Illustration: Sarah Grillo/Axios
Enforcement actions like lawsuits are one of the SEC’s most powerful tools to stop bad actors and telegraph the agency’s views. In 2020 alone, the regulator issued 715 enforcement actions.
Yes, but: It’s no match for Elon Musk’s will to tweet whatever he wants.
- Despite agreeing to have his market-moving tweets vetted by a lawyer after running afoul of the law with a 2018 tweet about taking his company private, Musk isn’t doing that, according to the Wall Street Journal.
- The agency warned Tesla in 2019 and 2020 that some of his tweets were out of bounds, but the company argued they weren’t within the scope of the agreement.

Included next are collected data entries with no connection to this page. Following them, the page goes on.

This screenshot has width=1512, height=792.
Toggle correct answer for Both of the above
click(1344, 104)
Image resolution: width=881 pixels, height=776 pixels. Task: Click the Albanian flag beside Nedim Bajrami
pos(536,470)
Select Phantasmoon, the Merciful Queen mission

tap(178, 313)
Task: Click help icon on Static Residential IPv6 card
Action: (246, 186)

Per the WSJ, the agency has since decided that more warnings would be counterproductive, and it’s unclear what it can do to get its way.
Meanwhile, the agency is also fighting a battle in court against crypto company Ripple and two of its executives, alleging it illegally sold securities in the form of its digital token XRP.
- While it’s not the first time a cryptocurrency defendant has been indignant about its actions (Kik, for example, even raised $5 million to “defend crypto” in the face of its own SEC tangle), the Ripple lawsuit could be the most consequential case so far.
- It will set an important precedent for the rest of the industry and the issuance of digital tokens — even more important in the continued absence of new laws or regulatory rules on the subject.
- Most recently, the two sides are duking it out over Ripple’s attempt to end the case by claiming it didn’t get a “fair notice” about allegedly illegal conduct from the SEC before it filed its lawsuit. Should that defense prevail in court, it would make it really hard for the agency to sue other cryptocurrency companies in the future.